André Comte-Sponville | 04 juillet 2021

Embourbée dans ses postures morales, la gauche en a oublié le principal : proposer des solutions aux Français.

Courrier international consacre un dossier à la crise de la social-démocratie européenne. La Fondation pour l’innovation politique  corrobore le diagnostic : il y a bien une conversion des Européens aux valeurs de droite et conséquemment un recul, dans les quatre pays étudiés (la France, l’Allemagne, l’Italie, l’Angleterre), des idées ou des partis de gauche. Il n’y a plus que 24 % des Français pour se dire de gauche (contre 38 % qui se disent de droite, et 17 % du centre). Cela ne semble pas près de s’arranger : contrairement à une idée répandue et qui fut longtemps vraie, les jeunes sont plutôt plus à droite que leurs aînés ! Enfin les élections régionales, dans notre pays, le confirment tristement : même partiellement protégée par l’énormité de l’abstention et la prime aux sortants, la gauche est très loin de sa puissance d’antan. La gauche a trop souvent pris des postures morales plutôt que politiques.

Pourquoi ce recul ? La Fondation pour l’innovation politique souligne le rôle des craintes suscitées par l’immigration en général et par l’islam en particulier, deux questions sur lesquelles la gauche est à la fois embarrassée et divisée. Mais il me semble qu’il y a aussi autre chose. Si la gauche, spécialement en France, attire de moins en moins, c’est qu’elle a trop souvent pris des postures morales plutôt que politiques, et idéologiques plutôt que pragmatiques. Que retient-on des deux septennats de François Mitterrand ? L’abolition de la peine de mort (qu’on peut juger moralement satisfaisante, mais qui n’a guère changé la vie des Français) et l’échec de sa politique économique (qui n’a jamais réussi à faire reculer le chômage).

Quid de l’efficacité ?

La popularité de Mitterrand en a-t-elle souffert ? Dans la gauche officielle, nullement ! A écouter ses représentants, on a le sentiment qu’une mesure est bonne si elle est de gauche, mauvaise si elle est de droite, quels qu’en soient par ailleurs les résultats.
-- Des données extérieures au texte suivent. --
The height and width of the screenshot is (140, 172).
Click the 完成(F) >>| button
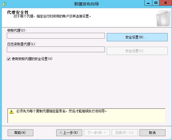click(124, 133)
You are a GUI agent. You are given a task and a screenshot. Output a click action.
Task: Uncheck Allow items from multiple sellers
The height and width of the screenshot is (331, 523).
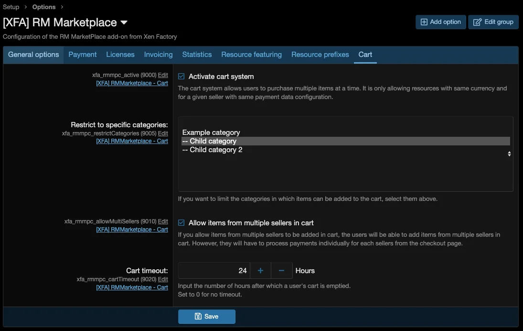[181, 223]
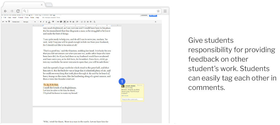Open the Chrome hamburger menu
Screen dimensions: 280x125
tap(165, 11)
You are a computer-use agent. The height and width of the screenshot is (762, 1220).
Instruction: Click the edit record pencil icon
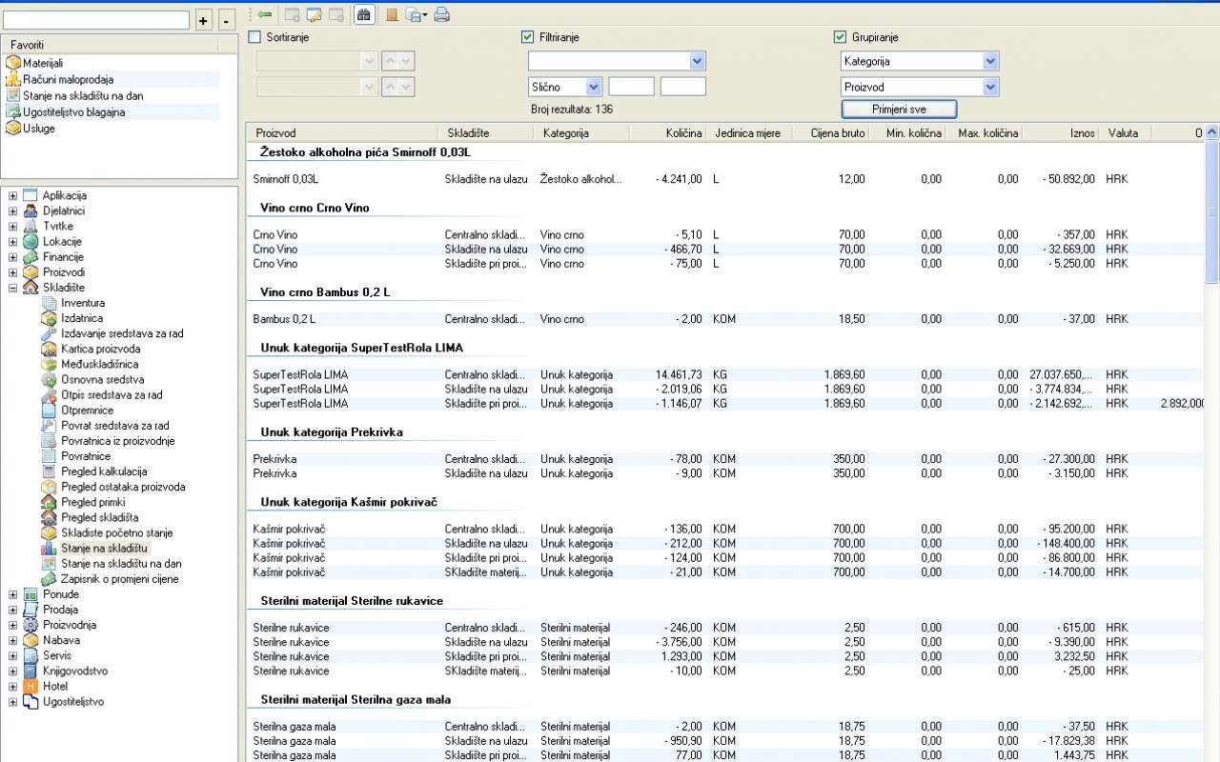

Position purement idéologique, qui ne permet pas de comprendre qu’il y ait parfois de mauvaises politiques de gauche et de bonnes politiques de droite.

C’est que nos belles âmes laissent de côté l’essentiel : la question de l’efficacité ! Qu’elle soit de droite ou de gauche, une politique est bonne lorsqu’elle réussit, mauvaise lorsqu’elle échoue. A trop se soucier de pureté idéologique (d’ailleurs souvent anachronique par rapport aux enjeux du moment), la gauche n’a jamais réussi, en France, à gouverner plus de cinq années consécutives, laissant ainsi se répandre l’idée que les bons sentiments seraient de gauche, mais l’efficacité de droite. Piège mortel pour la gauche ! Car ce que veulent les Français, dans leur immense majorité, ce n’est pas d’abord une politique de gauche, ni une politique de droite, mais une politique qui réussit. Et si la droite y parvient mieux que la gauche…

Le piège en question est accentué par le politiquement correct (qui se soucie du bien plus que du vrai) et la culture « woke » (qui se soucie des minorités plus que de la majorité). Ces deux courants sont plutôt de gauche. C’est pourquoi ils font le jeu de la droite.

Le réel et la majorité se vengent ! Que serait une bonne politique de gauche ? Une politique qui améliorerait réellement les conditions de vie des plus pauvres et des plus nombreux d’entre nous. Question d’efficacité, plus que de doctrine !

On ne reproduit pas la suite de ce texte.